#### [What the exercise asks]
In the abstract on the Tumbleweed protein motor below, check whether each statement agrees with the text. 1. Tumbleweed has three legs. 2. Tumbleweed moves along its DNA track without any outside control. 3. Tumbleweed was built entirely from newly designed proteins. Answer yes or no for each, and quote the text's deciding words exactly.
(Excerpt)
An artificial motor protein that walks along a DNA track

Molecular motors are fundamental to life ^1–6 because of their ability to convert chemical energy into mechanical work, an ability that is conferred by the chemical and structural complexity of their constituent proteins. Scientists have long sought to create artificial protein motors that may reveal insights into how biological motors function. While artificial molecular motors based on small molecules ⁷ and DNA ^8,9 have been developed, creating an artificial motor protein has remained an elusive goal in synthetic biology ¹⁰ . Here we demonstrate the realization of an artificial protein motor called Tumbleweed (TW) that walks directionally along a DNA track under external control. TW consists of three legs, each with a ligand-gated DNA-binding domain that enables selective interaction with specific sites along a DNA track ¹¹ . Using single-molecule fluorescence assays and a programmable microfluidic device, we show that TW steps directionally along a designed DNA track in response to a defined sequence of ligand inputs. We built our TW molecular walker using a modular approach, combining existing proteins with known properties to achieve emergent motor function, similar to how Nature evolves new proteins. Our design strategy thus offers a a platform for engineering advanced and dynamic protein functionality. Our demonstration of TW walking represents a step toward developing fully autonomous protein motors and opens new avenues for uncovering and leveraging the principles by which biological motors transduce chemical energy into motion.
(End Excerpt)
(Recorded data)
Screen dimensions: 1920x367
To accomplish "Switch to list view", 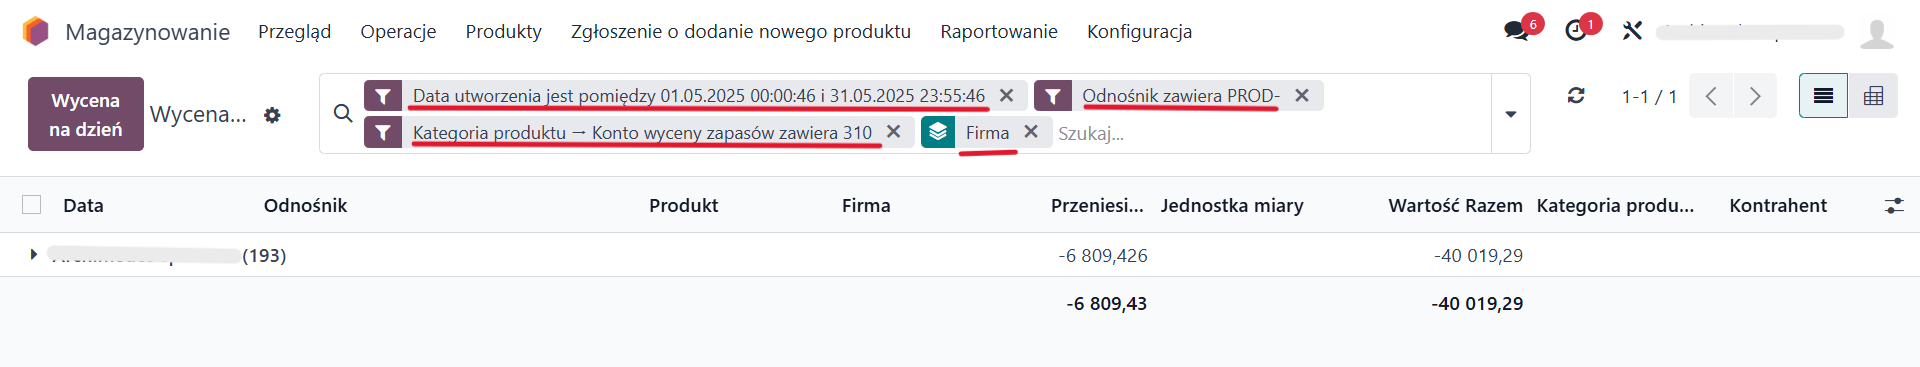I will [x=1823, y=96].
(End Recorded data)
(Recorded data)
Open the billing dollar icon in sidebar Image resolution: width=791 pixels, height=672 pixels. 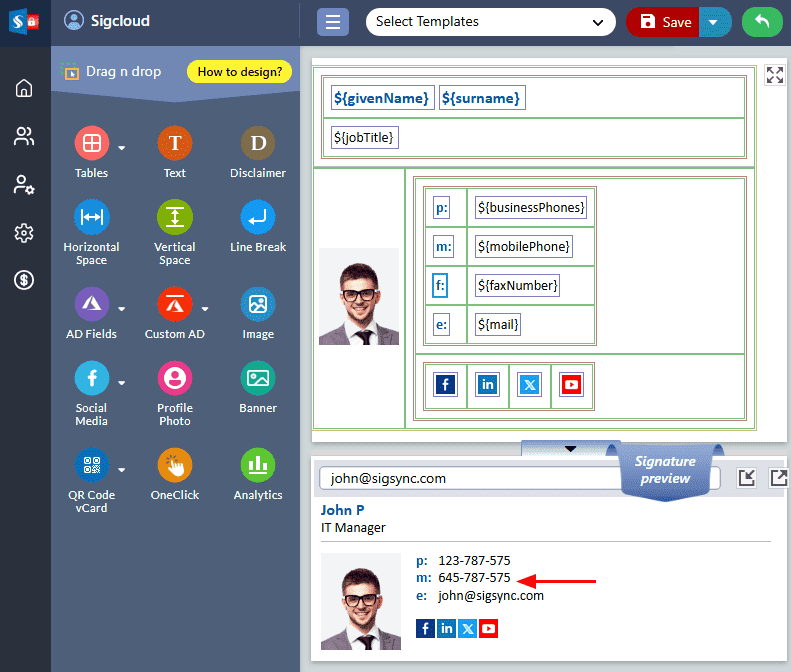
(End Recorded data)
(Recorded data)
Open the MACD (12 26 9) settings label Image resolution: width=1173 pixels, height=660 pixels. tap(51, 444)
(End Recorded data)
#### [Exercise answer]
1. Yes: "TW consists of three legs"
2. No: "walks directionally along a DNA track under external control"
3. No: "combining existing proteins with known properties"